After the mx stream issue from two weeks ago was resolved and determined to not be due to the introduction of dolphin on c1ioo, I went ahead and re-installed the dolphin host adapter card on c1ioo.  The Dolphin network configurations changes I made during the first attempt (see previous log in thread) were still in place.  Once I rebooted the c1ioo machine, everything came up fine:

dolphin.png

We then tested the interface by making a cdsIPCx-PCIE connection between the c1ioo/c1als model and the c1lsc/c1lsc model for the ALS-X beat note fine phase signal.  We then locked both ALS X and Y, and compared the signals against the existing ALS-Y beat note phase connection that passes through c1sus/c1rfm via an RFM IPC:

The signal is perfectly coherent and we've gained ~25 degrees of phase at 1kHz.  EricQ calculates that the delay for this signal has changed from:

ALSXonDolphin.pdf

122 us -> 61 us 

I then went ahead and made the needed modifications for ALS-Y as well, and removed ALS->LSC stuff in the c1rfm model.

Next up: move the RFM card from the c1sus machine to the c1lsc machine, and eliminate c1sus/c1rfm model entirely.

  9882   Wed Apr 30 17:45:34 2014 jamieUpdateCDSc1ioo now on Dolphin network

For reference, here are the new IPC entries that were made for the ALS X/Y phase between c1als and c1lsc:

controls@fb ~ 0$ egrep -A5 'C1:ALS-(X|Y)_PHASE' /opt/rtcds/caltech/c1/chans/ipc/C1.ipc
[C1:ALS-Y_PHASE]
ipcType=PCIE
ipcRate=16384
ipcHost=c1ioo
ipcNum=114
desc=Automatically generated by feCodeGen.pl on 2014_Apr_17_14:27:41
--
[C1:ALS-X_PHASE]
ipcType=PCIE
ipcRate=16384
ipcHost=c1ioo
ipcNum=115
desc=Automatically generated by feCodeGen.pl on 2014_Apr_17_14:28:53
controls@fb ~ 0$ 

After all this IPC cleanup is done we should go through and clean out all the defunct entries from the C1.ipc file.
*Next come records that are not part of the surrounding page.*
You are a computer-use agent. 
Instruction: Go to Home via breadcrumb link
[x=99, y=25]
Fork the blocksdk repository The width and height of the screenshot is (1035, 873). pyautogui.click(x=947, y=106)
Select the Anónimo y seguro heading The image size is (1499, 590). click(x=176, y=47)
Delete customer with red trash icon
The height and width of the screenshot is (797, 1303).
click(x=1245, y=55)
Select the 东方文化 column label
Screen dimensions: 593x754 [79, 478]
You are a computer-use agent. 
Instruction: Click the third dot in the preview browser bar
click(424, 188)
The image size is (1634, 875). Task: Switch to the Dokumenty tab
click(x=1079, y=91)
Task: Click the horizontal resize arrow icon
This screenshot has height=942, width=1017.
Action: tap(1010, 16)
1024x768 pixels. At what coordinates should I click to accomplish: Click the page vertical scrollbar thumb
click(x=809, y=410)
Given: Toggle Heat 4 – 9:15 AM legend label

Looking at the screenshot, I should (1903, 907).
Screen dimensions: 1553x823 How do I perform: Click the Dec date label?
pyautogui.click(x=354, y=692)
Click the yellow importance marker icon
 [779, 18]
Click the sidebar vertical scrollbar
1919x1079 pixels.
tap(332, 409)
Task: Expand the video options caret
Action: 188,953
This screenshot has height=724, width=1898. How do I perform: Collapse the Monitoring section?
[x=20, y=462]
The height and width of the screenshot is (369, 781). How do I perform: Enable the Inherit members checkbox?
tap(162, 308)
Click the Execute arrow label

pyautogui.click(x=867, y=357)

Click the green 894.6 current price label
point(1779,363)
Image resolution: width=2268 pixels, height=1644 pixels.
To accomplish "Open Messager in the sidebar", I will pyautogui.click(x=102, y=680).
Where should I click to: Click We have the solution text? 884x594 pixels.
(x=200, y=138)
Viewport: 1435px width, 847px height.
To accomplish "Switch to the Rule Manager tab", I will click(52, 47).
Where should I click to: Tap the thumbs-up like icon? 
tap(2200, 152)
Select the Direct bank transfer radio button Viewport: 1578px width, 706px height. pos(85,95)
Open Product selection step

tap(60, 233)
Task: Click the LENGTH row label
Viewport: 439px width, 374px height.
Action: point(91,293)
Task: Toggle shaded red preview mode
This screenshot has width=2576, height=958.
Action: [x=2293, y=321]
  9883   Wed Apr 30 18:06:06 2014 jamieUpdateCDSPOP QPD signals now on dolphin

The POP QPD X/Y/SUM signals, which are acquired in c1ioo, are now being broadcast over dolphin.  c1ass was modified to pick them up there as well:

c1ioo-POPQPD.pngc1ass-POPQPD.png

Here are the new IPC entries:

controls@fb ~ 0$ egrep -A5 'C1:IOO-POP' /opt/rtcds/caltech/c1/chans/ipc/C1.ipc
[C1:IOO-POP_QPD_SUM]
ipcType=PCIE
ipcRate=16384
ipcHost=c1ioo
ipcNum=116
desc=Automatically generated by feCodeGen.pl on 2014_Apr_30_17:33:22
--
[C1:IOO-POP_QPD_X]
ipcType=PCIE
ipcRate=16384
ipcHost=c1ioo
ipcNum=117
desc=Automatically generated by feCodeGen.pl on 2014_Apr_30_17:33:22
--
[C1:IOO-POP_QPD_Y]
ipcType=PCIE
ipcRate=16384
ipcHost=c1ioo
ipcNum=118
desc=Automatically generated by feCodeGen.pl on 2014_Apr_30_17:33:22
controls@fb ~ 0$ 

Both c1ioo and c1ass were rebuild/install/restarted, and everything came up fine.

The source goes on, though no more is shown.